Great quotes from the video:

“It has never been more true that no matter how loony a leftist you are, there will always be someone even more loony than you who thinks you are a fascist. Let’s start with this guy, Gary Garrels. He used to be a respected senior curator at the San Francisco Museum of Modern Art. He raised a lot of money to buy art by women, people of color, and LGBTQs. But he made the mistake of saying that he wasn’t going to cut out white men entirely. That’s all it took to make him a white supremacist, and he had to go.

Until recently, David Shor was a data analyst at a progressive consulting firm, Civis Analytics. His job was to help Democrats win elections. He tweeted about a paper that had found that in 1968, when there were violent black protests, it increased the number of people who voted Republican, while peaceful black protests helped Democrats. Don’t you think that when there is looting and arson in an election year, progressives might want to think about that paper? Instead, this one tweet was interpreted as an insult to blacks — whose righteous rage apparently justifies looting and arson — and David Shor was fired. …

Here’s a guy writing for the Russian site RT, in an article called “Who are the real racists? The woke mob tries to redefine racism to hide their own bigotry.” He’s making Bari Weiss’s point: “Black Lives Matter and ‘Woke Twitter’ are redefining racism to weaponize the charge against anyone they choose.” If you disagree with “the woke mob,” it calls you a racist and destroys you. But then he adds that that kind of treatment is fine for some people: “Individuals like Jared Taylor or Richard Spencer are not tolerated.”

The people who say that name-calling has gone too far can always tell you exactly how far it should go.

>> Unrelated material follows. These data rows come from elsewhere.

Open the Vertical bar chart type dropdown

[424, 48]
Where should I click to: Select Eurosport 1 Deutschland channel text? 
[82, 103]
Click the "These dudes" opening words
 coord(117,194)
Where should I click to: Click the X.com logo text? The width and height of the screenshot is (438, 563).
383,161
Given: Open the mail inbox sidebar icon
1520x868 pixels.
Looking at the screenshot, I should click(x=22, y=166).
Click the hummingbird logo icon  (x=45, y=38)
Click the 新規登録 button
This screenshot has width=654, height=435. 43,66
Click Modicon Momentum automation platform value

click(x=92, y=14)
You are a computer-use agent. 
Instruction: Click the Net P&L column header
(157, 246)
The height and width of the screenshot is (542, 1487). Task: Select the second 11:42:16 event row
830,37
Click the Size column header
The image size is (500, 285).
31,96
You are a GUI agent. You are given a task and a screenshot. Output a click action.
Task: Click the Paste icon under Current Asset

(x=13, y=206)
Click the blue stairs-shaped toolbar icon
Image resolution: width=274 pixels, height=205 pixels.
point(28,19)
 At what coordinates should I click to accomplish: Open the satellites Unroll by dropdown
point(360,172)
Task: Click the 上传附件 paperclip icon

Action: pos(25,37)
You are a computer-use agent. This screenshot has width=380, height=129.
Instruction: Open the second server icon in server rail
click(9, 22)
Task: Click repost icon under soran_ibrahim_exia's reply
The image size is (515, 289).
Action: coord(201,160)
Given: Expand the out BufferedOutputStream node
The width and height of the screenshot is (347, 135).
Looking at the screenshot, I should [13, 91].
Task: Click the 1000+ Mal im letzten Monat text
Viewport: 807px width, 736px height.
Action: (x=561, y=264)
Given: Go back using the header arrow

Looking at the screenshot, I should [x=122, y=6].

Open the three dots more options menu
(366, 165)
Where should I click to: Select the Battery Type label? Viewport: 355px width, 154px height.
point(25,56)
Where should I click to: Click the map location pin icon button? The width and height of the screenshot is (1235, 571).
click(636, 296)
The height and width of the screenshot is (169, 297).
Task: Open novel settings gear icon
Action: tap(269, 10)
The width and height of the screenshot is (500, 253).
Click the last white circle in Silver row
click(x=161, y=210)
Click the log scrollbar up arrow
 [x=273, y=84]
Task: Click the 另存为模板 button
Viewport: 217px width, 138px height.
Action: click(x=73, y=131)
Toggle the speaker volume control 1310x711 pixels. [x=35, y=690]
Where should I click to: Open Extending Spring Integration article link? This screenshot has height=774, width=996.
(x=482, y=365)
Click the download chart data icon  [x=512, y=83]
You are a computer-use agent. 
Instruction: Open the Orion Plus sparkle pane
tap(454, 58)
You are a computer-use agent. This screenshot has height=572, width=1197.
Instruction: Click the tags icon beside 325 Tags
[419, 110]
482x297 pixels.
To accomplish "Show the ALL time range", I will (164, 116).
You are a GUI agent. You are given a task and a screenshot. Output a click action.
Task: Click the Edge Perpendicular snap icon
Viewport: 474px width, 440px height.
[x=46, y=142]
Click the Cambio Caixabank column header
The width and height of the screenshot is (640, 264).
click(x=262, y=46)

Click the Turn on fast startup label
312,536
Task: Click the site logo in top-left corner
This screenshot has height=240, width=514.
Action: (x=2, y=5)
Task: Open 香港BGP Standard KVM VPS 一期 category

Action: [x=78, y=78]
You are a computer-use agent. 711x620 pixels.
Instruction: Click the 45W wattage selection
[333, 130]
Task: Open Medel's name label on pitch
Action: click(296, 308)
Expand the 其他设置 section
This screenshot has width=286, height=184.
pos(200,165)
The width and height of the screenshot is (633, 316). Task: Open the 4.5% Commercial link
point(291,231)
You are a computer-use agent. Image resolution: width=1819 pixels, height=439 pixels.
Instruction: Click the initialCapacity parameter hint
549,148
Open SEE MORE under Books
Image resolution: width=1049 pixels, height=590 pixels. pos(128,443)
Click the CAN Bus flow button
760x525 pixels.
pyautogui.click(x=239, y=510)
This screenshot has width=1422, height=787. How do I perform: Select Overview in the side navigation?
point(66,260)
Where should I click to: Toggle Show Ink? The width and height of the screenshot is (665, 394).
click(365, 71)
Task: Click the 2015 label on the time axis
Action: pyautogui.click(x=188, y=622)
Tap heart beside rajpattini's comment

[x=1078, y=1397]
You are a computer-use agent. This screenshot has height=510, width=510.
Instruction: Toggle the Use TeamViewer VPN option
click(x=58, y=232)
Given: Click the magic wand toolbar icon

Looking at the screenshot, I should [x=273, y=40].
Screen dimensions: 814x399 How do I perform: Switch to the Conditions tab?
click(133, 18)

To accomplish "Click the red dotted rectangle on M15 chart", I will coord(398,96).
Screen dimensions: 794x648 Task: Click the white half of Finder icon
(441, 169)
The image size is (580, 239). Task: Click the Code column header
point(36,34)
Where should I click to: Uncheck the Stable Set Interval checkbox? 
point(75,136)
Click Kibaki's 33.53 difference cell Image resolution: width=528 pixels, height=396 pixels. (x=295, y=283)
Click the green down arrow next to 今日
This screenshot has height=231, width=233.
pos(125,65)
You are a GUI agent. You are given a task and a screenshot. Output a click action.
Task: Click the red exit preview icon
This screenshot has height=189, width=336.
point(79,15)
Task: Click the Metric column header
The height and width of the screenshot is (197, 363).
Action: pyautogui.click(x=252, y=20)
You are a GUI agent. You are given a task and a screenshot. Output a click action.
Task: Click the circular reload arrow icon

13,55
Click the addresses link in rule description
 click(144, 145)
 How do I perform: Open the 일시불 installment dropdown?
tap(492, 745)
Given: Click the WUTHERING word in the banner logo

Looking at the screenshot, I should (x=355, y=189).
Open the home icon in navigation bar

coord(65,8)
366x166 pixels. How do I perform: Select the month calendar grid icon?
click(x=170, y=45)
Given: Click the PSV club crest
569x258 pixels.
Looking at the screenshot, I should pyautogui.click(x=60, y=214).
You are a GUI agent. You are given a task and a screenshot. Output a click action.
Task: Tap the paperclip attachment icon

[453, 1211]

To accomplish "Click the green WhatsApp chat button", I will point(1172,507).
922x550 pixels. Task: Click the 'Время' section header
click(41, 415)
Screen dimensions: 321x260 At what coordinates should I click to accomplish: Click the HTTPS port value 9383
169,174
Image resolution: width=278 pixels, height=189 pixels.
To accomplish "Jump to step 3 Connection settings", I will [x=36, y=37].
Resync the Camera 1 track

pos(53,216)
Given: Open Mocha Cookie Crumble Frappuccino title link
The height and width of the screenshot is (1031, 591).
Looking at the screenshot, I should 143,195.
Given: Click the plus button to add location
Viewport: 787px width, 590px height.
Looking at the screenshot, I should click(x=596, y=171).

As the brilliant cartoonist Stonetoss points out, cancel culture is fine, so long as it is crushing your conservative enemies. But it’s gone too far if it crushes a good little liberal like you.

A final example: Ben Shapiro says this:

It’s self-serving to say you don’t like the cancel culture when you’re trying to pry open the Overton Window JUST wide enough to escape, but not wide enough to allow open conversation with others obviously within the mainstream political conversation who disagree with you.

In other words, you’re a hypocrite if you rail against cancel culture but don’t care if it smashes people you don’t like. But Mr. Shapiro is happy to smash people he doesn’t like. Here, he says, “Of course there are legitimate racists and we should target them, we should find them and we should hurt their careers because racism is unacceptable.” Mr. Shapiro has a whole list of what he calls Alt-Right types whose careers should presumably be hurt: Peter Brimelow, Jim Goad, John Derbyshire, Pat Buchanan, Steve Sailer — even Donald Trump — and, of course, your servant.

Mr. Shapiro wants to be exactly what Bari Weiss says was so stifling about the New York Times. He wants to be the high priest of the “enlightened few whose job is to inform everyone else.” They’re all claiming *they* know who’s good and who’s bad. *They* want to decide what you can read and what you can think. They disagree only on where to draw the line. …

Let the revolution eat its children. I’m sorry for the victims, but I hope they learn something. I hope they begin to wonder if *anyone* should lose his job because of a political opinion.

And I think it’s great when people like Ben Shapiro and Bari Weiss claim to be all in favor of a vigorous exchange of ideas — except for ideas *they* don’t like. That’s pure hypocrisy, and there are few things people dislike more than hypocrisy.

This is a very dark time for a country that used to believe in freedom of speech. But some good could come from this insane craze to cancel people, and from pompous people who claim to oppose cancel culture but just disagree on who should be canceled. This political terror campaign and this hypocrisy might lead us back to something that should have been obvious from the start: That no one — not the government, not Twitter, not Facebook, not YouTube — no one should have the right to decide what you should think.

Maybe, eventually, we’ll get there.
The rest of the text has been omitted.